This consideration of the effectiveness and efficiency of the wisdom of crowd effect is based on a hypothetical distribution. Therefore, this remains a research question for empirical investigations.

Current study

Based on the above considerations regarding round number bias and the wisdom of the crowd effect, we examined the following two points. First, we examined whether people would show a round number bias when responding to the numerical estimations. Second, we analyzed how different response formats would affect the wisdom of the crowd effect (the accuracy of the aggregation of obtained estimates). Our specific predictions are summarized as follows:

Regarding the first point, we predicted that people would show a round number bias in responding to numerical estimations. In particular, when asked to respond by stating a number (i.e., the conventional method for eliciting estimates), they would show a strong bias. However, this may not be true when people are asked to respond using the scale. Previous studies have not reported sparse response distributions derived from round number bias when participants were asked to respond using a scale³⁸. Hence, we predicted that the round number bias would be attenuated for the scale responses. Here, we also note the bias produced by the scale. Previous studies have discussed response biases produced by a scale^{38,39,40,41,42,43,44,45,46,47}. For example, people tend to show a central tendency bias (preference for responding around the midpoint rather than endpoints of a scale)^39,40. Furthermore, a previous study showed that the position of ticks on the scale critically affected responses, and people tended to respond to tick positions³⁸. According to these findings, scale design may affect the numerical estimations. However, because this is not the main focus of the present study, we regard this research question (i.e., whether scale design affects numerical estimations) as an explanatory question. We used six scales for explanatory purposes (see the details of the scales in the experimental section).

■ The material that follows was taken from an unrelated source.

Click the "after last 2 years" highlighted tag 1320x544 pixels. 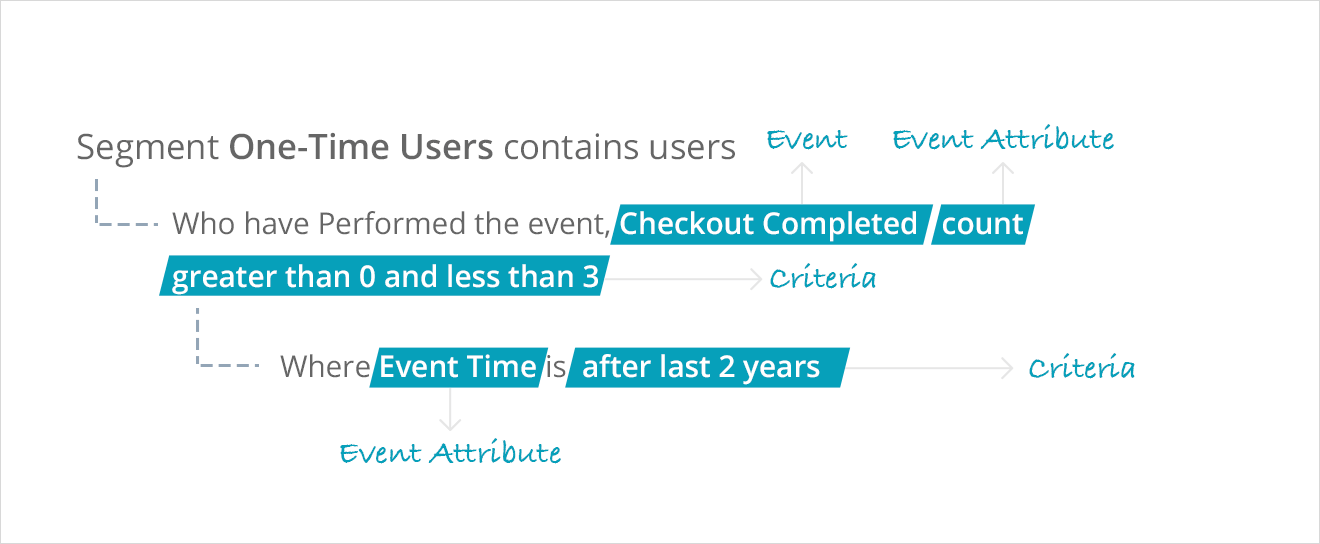(x=702, y=367)
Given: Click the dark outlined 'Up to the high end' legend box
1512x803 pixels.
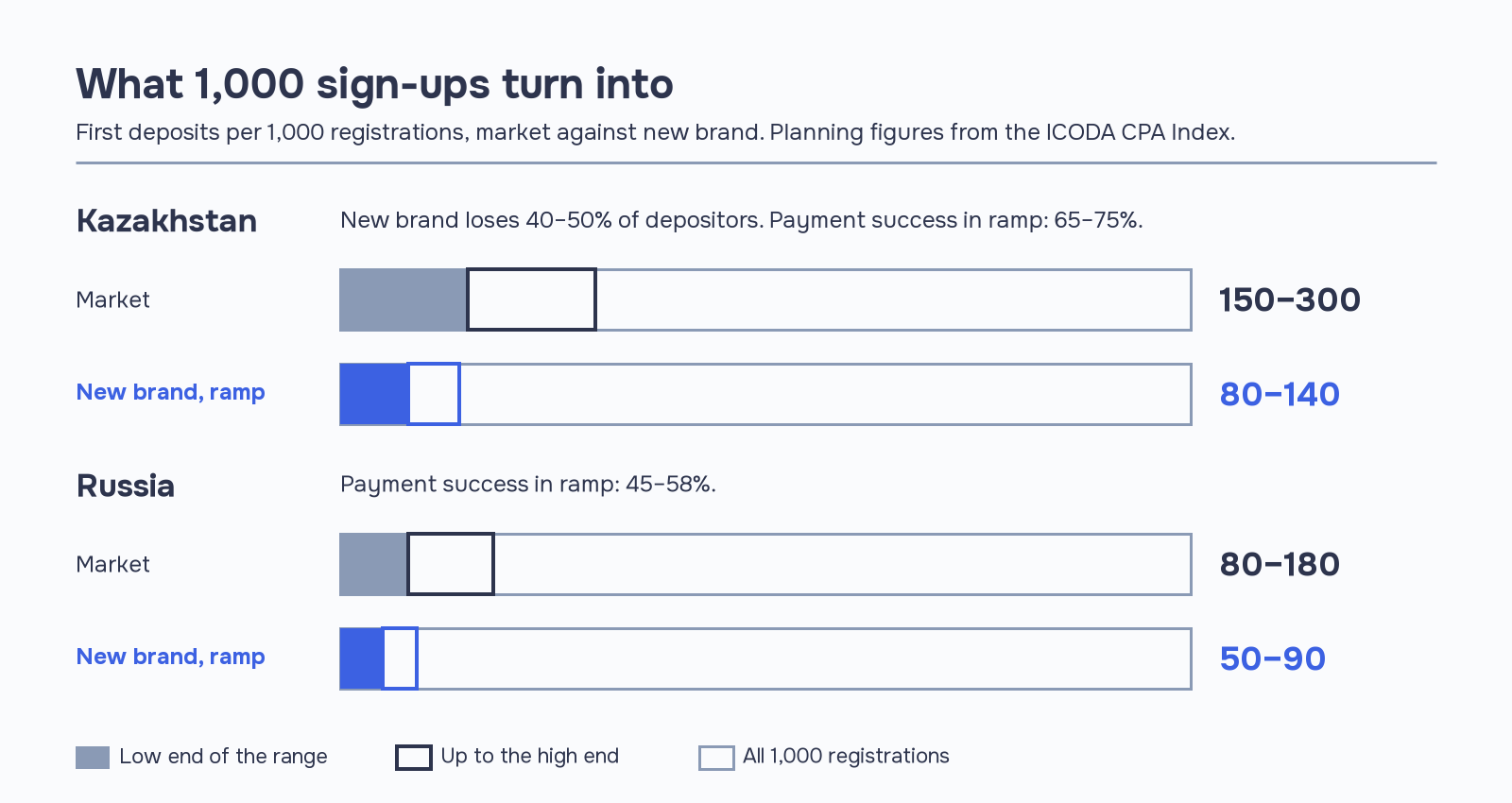Looking at the screenshot, I should coord(413,757).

Regarding the second point, we could make two predictions for the effectiveness and efficiency of the wisdom of crowds based on the expected effect of round number bias. Effectiveness may depend on the relationship between the estimates biased by round numbers and correct answers. When round-biased estimates deviate from the correct answer, the effective wisdom of the crowd effect will not be achieved. In contrast, round-biased estimates become close to correct answers by chance, and effective wisdom of the crowd effect will be achieved. Thus, we predict that there is no general difference in the effectiveness of the wisdom of the crowd effect among response formats. However, the response format critically affects efficiency. When estimates are biased toward round numbers, the good wisdom of the crowd effect may not be achieved with small group size. Thus, we predicted that responses by scale, wherein the round number bias would be attenuated, could more efficiently achieve the wisdom of the crowd effect than those by simply stating a number. Our predictions are summarized as follows:

Prediction (1): People show a round number bias for numerical estimates. This bias depends on the response format. In responding to numerical estimates by stating a number, people show round number bias, and estimates are concentrated on round numbers. However, this bias is attenuated in response to the scale.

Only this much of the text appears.